210 Views Asked by At

I'm solving a nonlinear LSE problem which, depending on the data, has a different degree of dependence between parameters of the estimated model. The dependence manifests itself, for example, as a rank deficiency of the jacobian.

An example of such a problem would be fitting a $f(x)=be^{ax}+c$ line to a set of data points. If these data points form a horizontal line, the $a$ would be $0$ and parameters $b$ and $c$ would be dependent (as we can only estimate their sum from the data).

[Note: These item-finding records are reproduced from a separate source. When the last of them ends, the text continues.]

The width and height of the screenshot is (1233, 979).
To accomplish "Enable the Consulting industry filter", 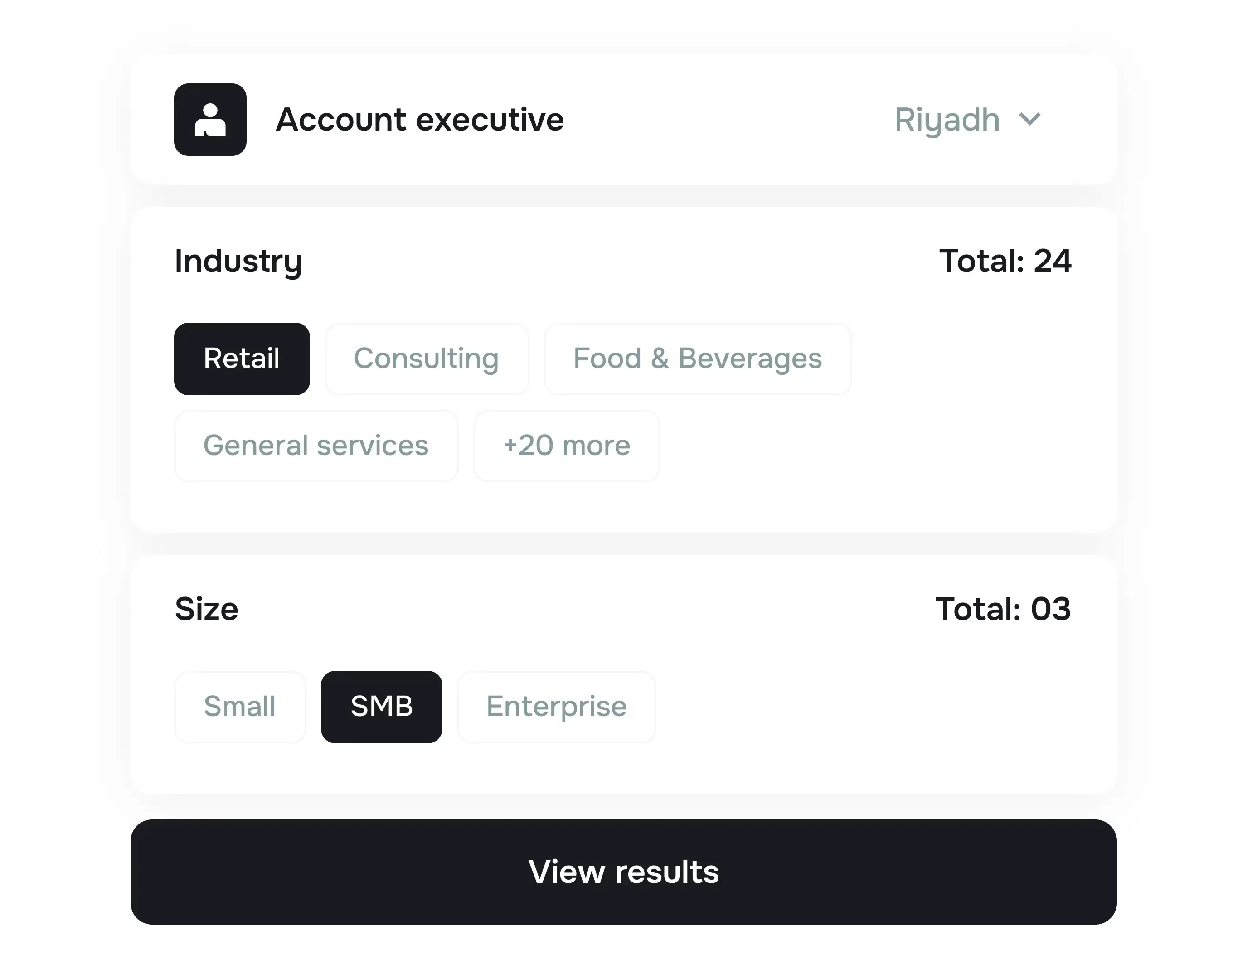I will pos(426,359).
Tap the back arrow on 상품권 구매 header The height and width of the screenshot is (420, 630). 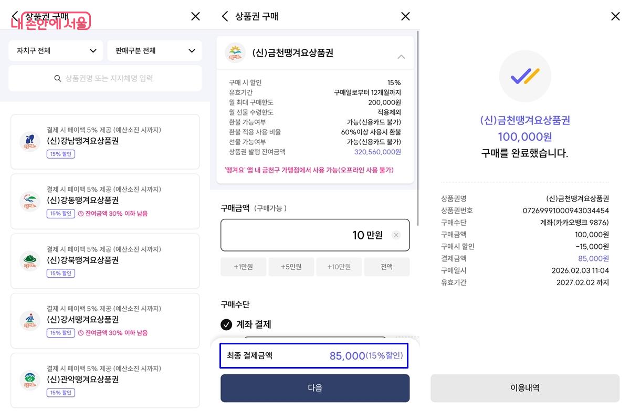[225, 16]
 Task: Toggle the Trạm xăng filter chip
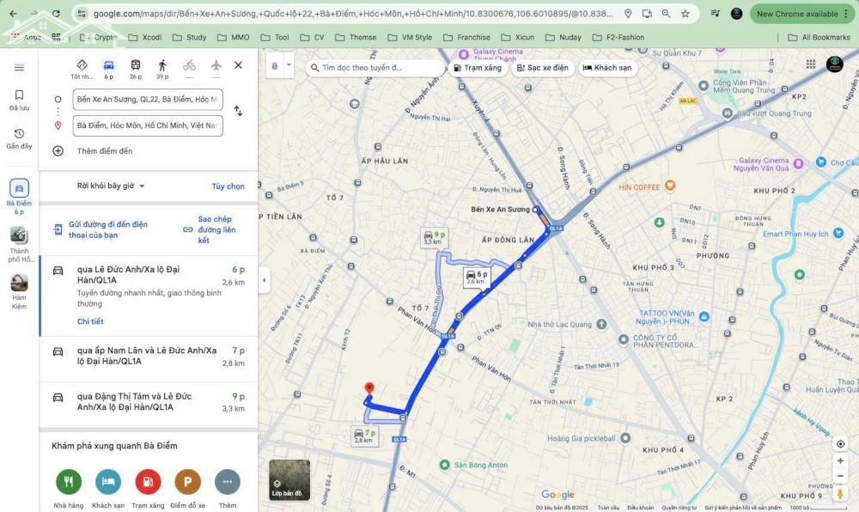[478, 68]
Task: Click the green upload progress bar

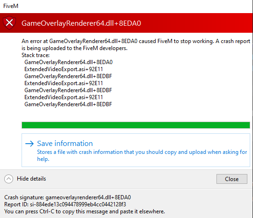Action: [136, 125]
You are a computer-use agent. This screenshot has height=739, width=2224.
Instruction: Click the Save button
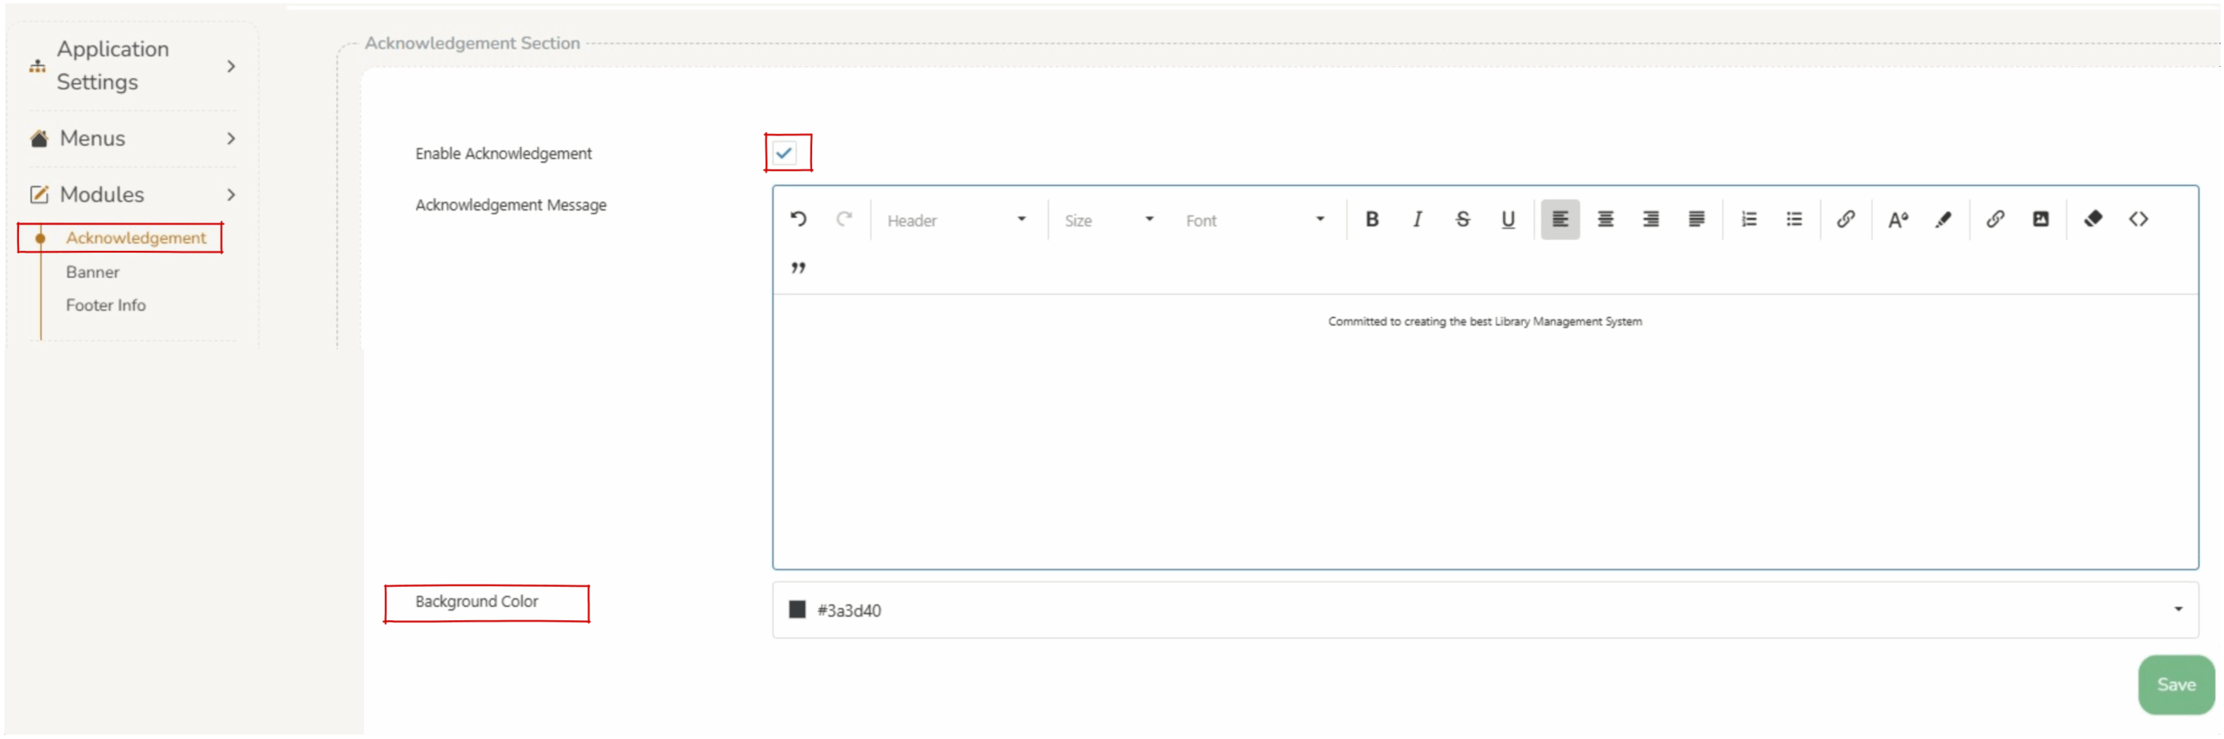tap(2174, 685)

I would like to be able to somehow analyze which parameters are dependent and to what degree. I have a feeling that a SVD of jacobian might help, but I have no idea how to approach this.

EDIT:

I've made a small python 2.7 test program for above example, with Corr matrix calculation, as per vibe's answer.

import sympy as sp
import numpy as np

def merge_dicts(a,b):
    c = a.copy()
    c.update(b)
    return c

a,b,c,x,y=sp.symbols("a b c x y")
params = [a,b,c]

fun = sp.exp(a*x)*b+c
residual = fun-y
diffs = [ sp.diff(residual,p) for p in params ]
print("diffs:\n",diffs)

sol = {a:0.0, b:10.0, c:-5.0}
data = [ {x:xv, y: float(fun.subs(merge_dicts(sol, {x:xv})))  } for xv in range(-2,5) ]
print("data:\n",data)

J = np.array([[ float(diffs[i].subs(merge_dicts(data[j], sol))) for i in range(len(diffs)) ] for j in range(len(data))] )

print("J:\n", J)
C = np.linalg.pinv(np.matmul(J.transpose(), J))
print("C:\n", C)

D = np.diag(np.sqrt(np.diag(C)))
print("D:\n", D)

Dinv = np.linalg.inv(D);
print("Corr:\n", np.matmul(np.matmul(Dinv, C), Dinv))
1

There are 1 best solutions below

4
On

The SVD of the Jacobian for the problem you've described would likely have a singular value of zero, telling you that one of your model parameters (or a linear combination of model parameters) is not determined by the data. It won't however tell you which model parameter is the culprit.

What you want to analyze is the covariance matrix, $$ C = (J^T J)^{-1} $$ The diagonal elements are the variances of your model parameters $a,b,c$ and the off-diagonal elements give you the covariances between different model parameters. My guess is for your problem you would find that $Cov(b,c)$ is large, meaning they are nearly co-linear. Ideally you would want the off-diagonal elements to be near zero, indicating your parameters are all independent from each other.

In some cases if your model parameters have widely different scales, the covariance matrix can be misleading, since it carries units. In this case you can also look at the correlation matrix, which is the dimensionless version of the covariance matrix: $$ Corr = D^{-1} C D^{-1} $$ where $D = \sqrt{\textrm{diag}(C)}$. Here the diagonal elements will be 1, and the off-diagonal elements give you the correlation coefficient between the different model parameters.